Он и не мог поступить иначе, так как был верен своей творческой фантазии. Джеймс писал о «бедном Флобере»: «Он остановился слишком рано. Он никак не решался открыть входную дверь, все время оставаясь снаружи, по — видимому ослепленный блеском окружающего. Там он и стоит до сих пор, неподвижный, как часовой, и стройный, как статуя. Но эта неподвижность и стройность обошлись ему слишком дорого. Он должен был унестись в этих сияющих объятиях, входная дверь должна была открыться.
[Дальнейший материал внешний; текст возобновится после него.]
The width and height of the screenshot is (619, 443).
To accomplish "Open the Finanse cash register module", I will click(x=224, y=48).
Ему следовало по крайней мере прислушаться к голосу своей души. Это вынесло бы его на глубину; а главное — это успокоило бы его нервы».
В своих ранних романах, кроме «Американца», Джеймс, безусловно, тоже «оставался снаружи». Они, несомненно, сыграли свою роль: его маски становились все более совершенными, он оттачивал свое остроумие. Но когда он перешел к основной теме — исследованию зла — в «Крыльях голубки», он уже перерос все это; теперь вместо физической жестокости убийства он показывал более страшную моральную жестокость, вместо мадам де Бельгард возникла Кейт Крой, тонкий психологический анализ характера Милли Тил сменил мелодраматическое изображение мадам де Сантре.
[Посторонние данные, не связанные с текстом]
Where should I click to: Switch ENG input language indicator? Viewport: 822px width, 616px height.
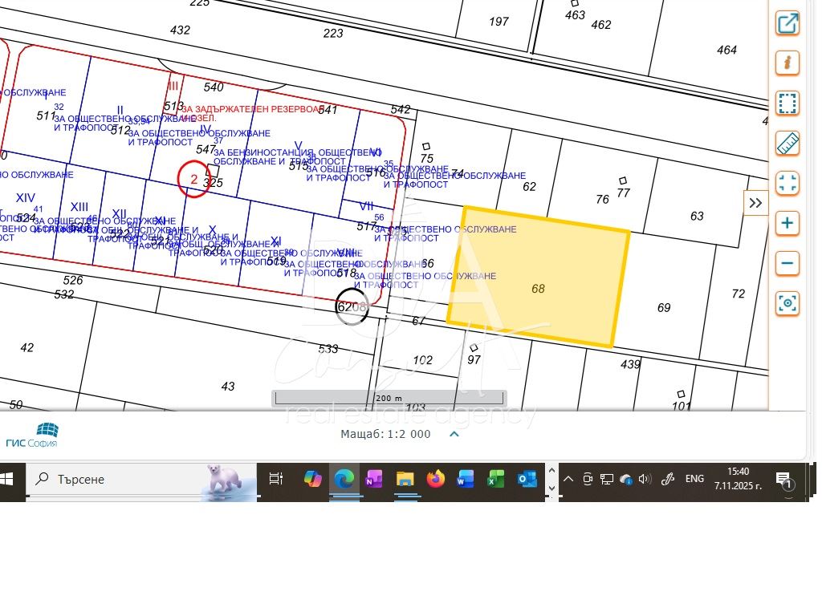click(694, 479)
Для того чтобы суметь воздать по справедливости злу, нужно сохранять чистоту и невинность: нужно внутренне сознавать, что предательство совершается по отношению к чему?то чистому и благородному. Если частица Питера Куинта — в вас самих, то и для ребенка, совращенного им, должно найтись место в вашей душе; если вы можете перевоплотиться в Освальда, то и Изабелла Арчер должна быть также близка вам. В романах Джеймса невинные существа, которых предают, почти всегда женщины: независимая и своенравная Изабелла Арчер, которая мужественно идет навстречу жизни, но становится жертвой Освальда; молодая девушка Нанда, которая, только начав выезжать в свет, сразу испытывает на себе его порочное влияние; Милли Тил, смертельно больная в расцвете жизни и от безвыходности своего положения покорно уступающая Мертону Деншеру и Кейт Крой (эти персонажи, пожалуй, самые одержимые и порочные из всех, не считая Куинта и гувернантки); Мэгги Вервер, славная, неискушенная молодая американка, встретившаяся с пороком в лице Принца и Шарлотты Стант; девочка Мэйзи, до которой нет дела взрослым, занятым своими романами. Эти женские персонажи — светлые пятна на общем темном фоне.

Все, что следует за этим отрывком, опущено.